- _Source data_
* * * * * * *

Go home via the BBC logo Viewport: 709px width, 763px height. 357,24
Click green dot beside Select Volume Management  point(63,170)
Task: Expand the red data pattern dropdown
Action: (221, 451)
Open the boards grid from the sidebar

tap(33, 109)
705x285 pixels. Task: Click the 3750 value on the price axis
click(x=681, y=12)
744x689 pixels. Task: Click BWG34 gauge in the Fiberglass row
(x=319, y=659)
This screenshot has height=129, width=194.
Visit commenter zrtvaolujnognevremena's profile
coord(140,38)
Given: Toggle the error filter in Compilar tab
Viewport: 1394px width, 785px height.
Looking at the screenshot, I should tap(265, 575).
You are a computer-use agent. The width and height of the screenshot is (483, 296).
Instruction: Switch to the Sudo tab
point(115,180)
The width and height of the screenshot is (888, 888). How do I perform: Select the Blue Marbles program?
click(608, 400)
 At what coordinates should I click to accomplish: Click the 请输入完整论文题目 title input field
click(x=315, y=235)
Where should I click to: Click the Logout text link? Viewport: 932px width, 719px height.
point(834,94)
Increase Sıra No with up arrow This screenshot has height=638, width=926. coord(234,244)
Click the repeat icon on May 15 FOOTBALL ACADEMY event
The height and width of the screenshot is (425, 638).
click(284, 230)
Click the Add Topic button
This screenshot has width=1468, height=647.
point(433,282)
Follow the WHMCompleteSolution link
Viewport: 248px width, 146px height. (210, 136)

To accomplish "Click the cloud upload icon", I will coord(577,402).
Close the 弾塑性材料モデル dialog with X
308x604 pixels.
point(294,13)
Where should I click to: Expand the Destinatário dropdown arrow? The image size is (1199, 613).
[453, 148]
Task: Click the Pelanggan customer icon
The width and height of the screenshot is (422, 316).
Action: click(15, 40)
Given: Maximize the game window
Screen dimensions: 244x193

* * * * * * *

- _What is needed_
Each line in the listing above that includes the word "Given" needs to be copied out.

- _Solution_
Given: Toggle the error filter in Compilar tab
Given: Maximize the game window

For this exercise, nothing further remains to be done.